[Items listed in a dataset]
## Start
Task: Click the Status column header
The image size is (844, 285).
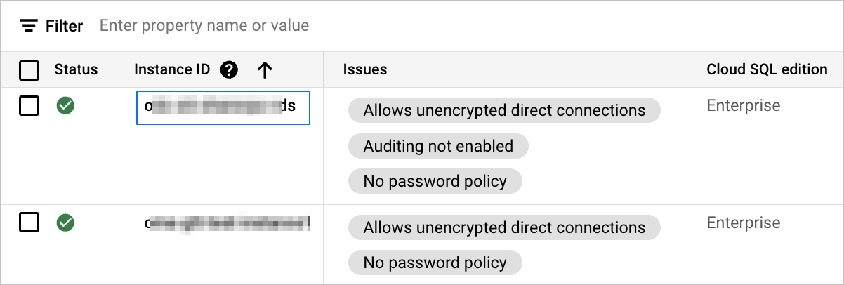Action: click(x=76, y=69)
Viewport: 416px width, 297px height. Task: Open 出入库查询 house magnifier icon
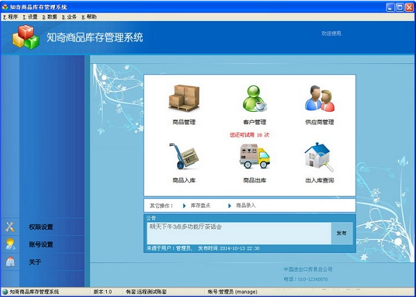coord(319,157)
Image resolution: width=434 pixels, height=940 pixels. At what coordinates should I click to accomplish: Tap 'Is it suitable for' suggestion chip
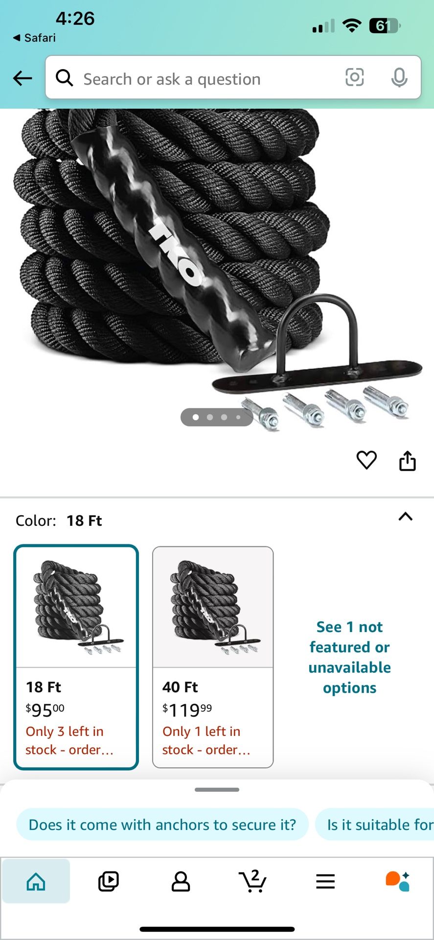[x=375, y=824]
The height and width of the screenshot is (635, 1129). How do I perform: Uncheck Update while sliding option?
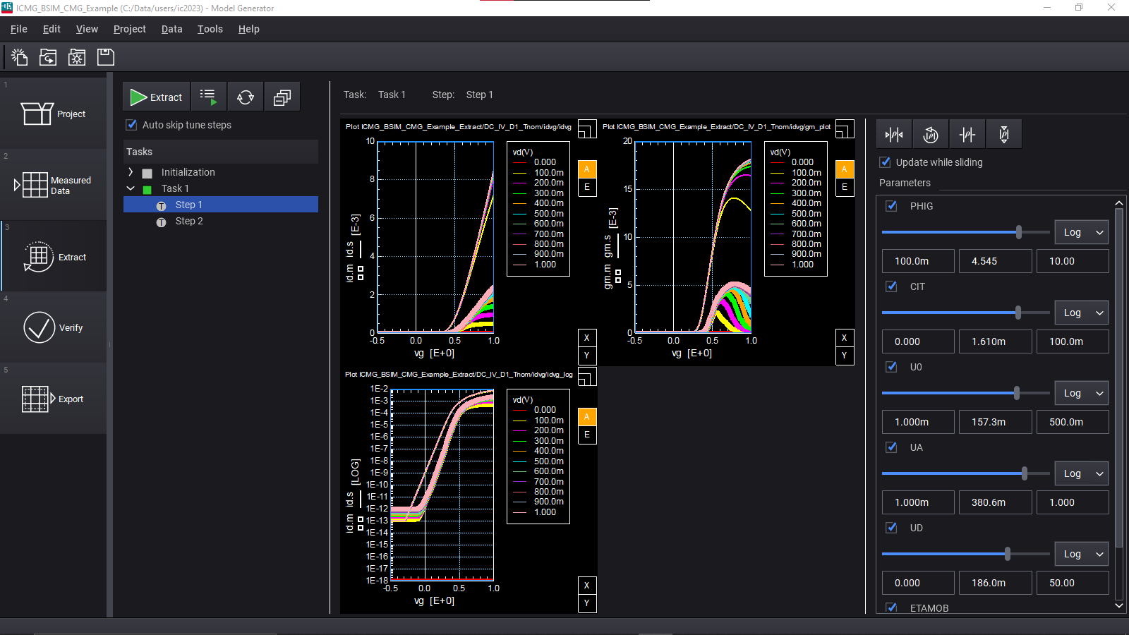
## End
◆ Work required
Reproduce the lines above word for word, leaving out the pictures.

◆ Solution for this problem
Task: Click the Status column header
The image size is (844, 285).
Action: click(x=76, y=69)
Viewport: 416px width, 297px height. Task: Open 出入库查询 house magnifier icon
coord(319,157)
Image resolution: width=434 pixels, height=940 pixels. At what coordinates should I click to accomplish: Tap 'Is it suitable for' suggestion chip
[x=375, y=824]
The height and width of the screenshot is (635, 1129). How do I perform: Uncheck Update while sliding option?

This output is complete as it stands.